§ THE TASK
Please filter the data down to the lines that include the word "will" and copy them.

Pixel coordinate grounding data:
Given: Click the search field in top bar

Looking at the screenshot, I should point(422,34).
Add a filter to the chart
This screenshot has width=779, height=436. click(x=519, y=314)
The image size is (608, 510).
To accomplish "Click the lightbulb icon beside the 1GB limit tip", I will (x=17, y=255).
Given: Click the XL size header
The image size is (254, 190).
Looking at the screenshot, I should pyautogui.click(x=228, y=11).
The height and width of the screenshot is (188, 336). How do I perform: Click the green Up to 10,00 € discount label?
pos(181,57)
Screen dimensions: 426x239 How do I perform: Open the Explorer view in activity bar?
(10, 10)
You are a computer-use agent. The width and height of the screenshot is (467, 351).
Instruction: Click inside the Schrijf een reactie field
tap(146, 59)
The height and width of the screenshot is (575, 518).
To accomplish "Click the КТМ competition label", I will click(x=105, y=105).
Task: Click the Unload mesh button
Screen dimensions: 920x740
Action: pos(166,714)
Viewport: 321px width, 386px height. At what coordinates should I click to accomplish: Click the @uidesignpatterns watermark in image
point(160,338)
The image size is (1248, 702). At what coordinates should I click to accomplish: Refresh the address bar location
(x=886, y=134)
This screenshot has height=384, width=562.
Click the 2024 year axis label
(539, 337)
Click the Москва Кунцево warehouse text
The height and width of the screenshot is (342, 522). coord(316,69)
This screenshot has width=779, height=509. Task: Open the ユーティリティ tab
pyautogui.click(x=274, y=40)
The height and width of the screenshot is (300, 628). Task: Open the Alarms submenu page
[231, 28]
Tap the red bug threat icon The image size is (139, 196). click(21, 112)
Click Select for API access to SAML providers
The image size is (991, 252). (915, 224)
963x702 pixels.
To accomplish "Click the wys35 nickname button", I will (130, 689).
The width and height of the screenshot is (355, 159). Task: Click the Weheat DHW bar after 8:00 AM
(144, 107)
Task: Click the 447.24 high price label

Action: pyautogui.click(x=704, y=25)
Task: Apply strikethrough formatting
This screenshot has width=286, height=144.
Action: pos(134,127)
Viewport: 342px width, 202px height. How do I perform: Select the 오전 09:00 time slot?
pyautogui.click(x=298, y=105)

§ RESPONSE AREA
To accomplish "Click the lightbulb icon beside the 1GB limit tip", I will (x=17, y=255).
To accomplish "Click the КТМ competition label", I will click(x=105, y=105).
To accomplish "Click the wys35 nickname button", I will (130, 689).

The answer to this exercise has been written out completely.